■ Work to be completed:
Go through the listing below. Copy each line that has the string "width".

==== Entries shown ====

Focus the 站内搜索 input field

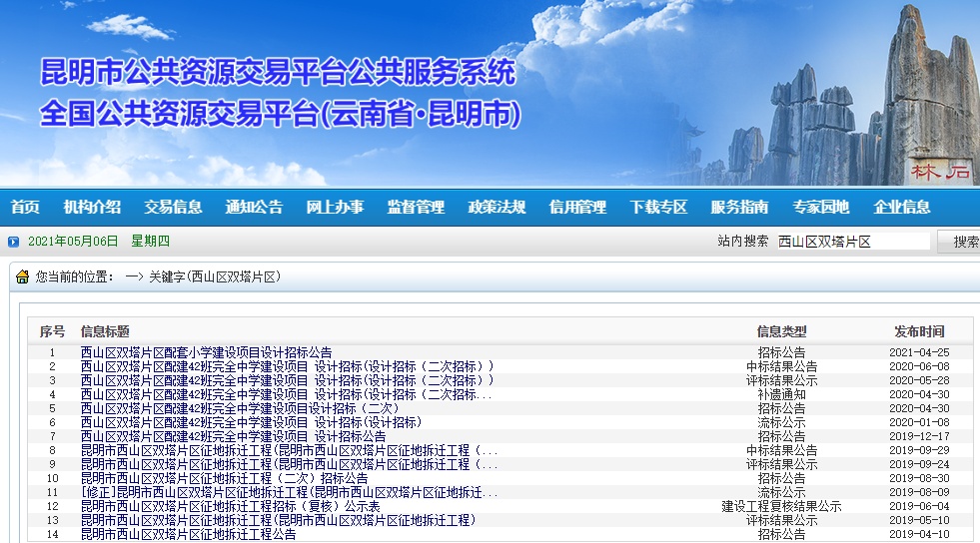coord(851,242)
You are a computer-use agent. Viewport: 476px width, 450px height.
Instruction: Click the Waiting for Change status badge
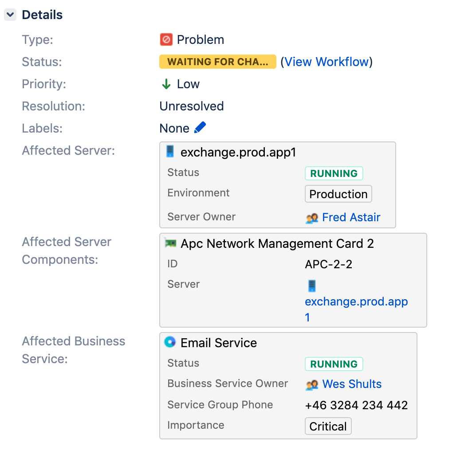click(x=217, y=62)
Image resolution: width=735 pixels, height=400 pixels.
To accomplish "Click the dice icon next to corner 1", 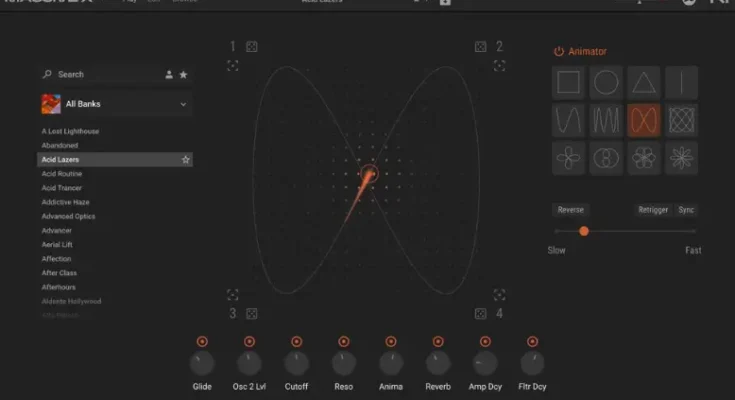I will pyautogui.click(x=252, y=47).
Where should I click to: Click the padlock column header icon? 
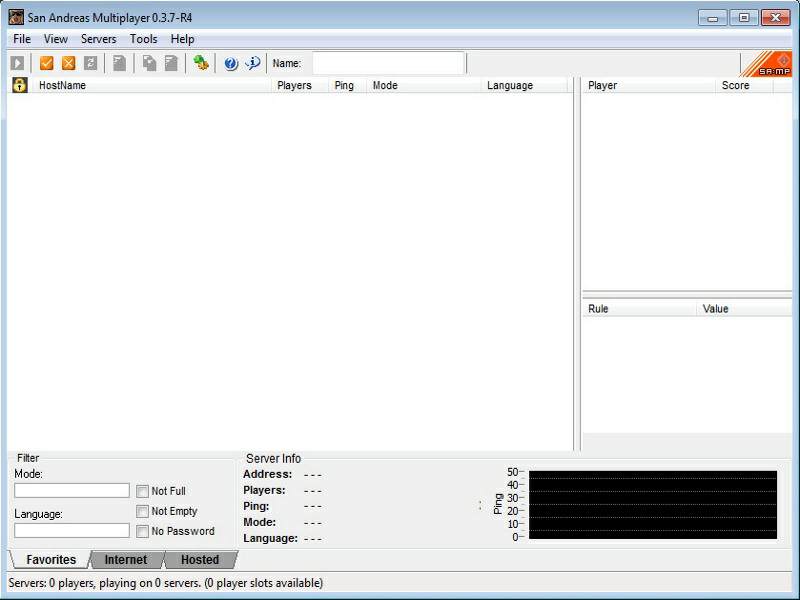point(19,86)
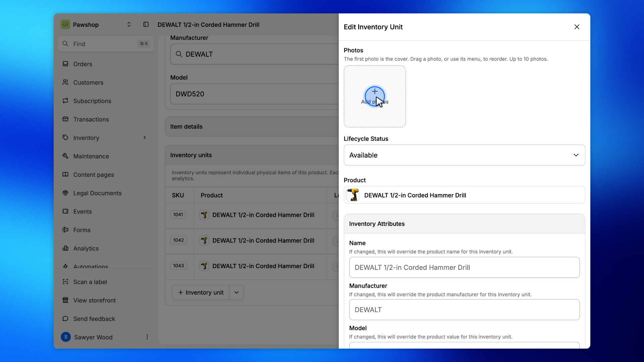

====

■ Answer box:
You are a computer-use agent. Viewport: 476px width, 450px height.
Image resolution: width=735 pixels, height=400 pixels.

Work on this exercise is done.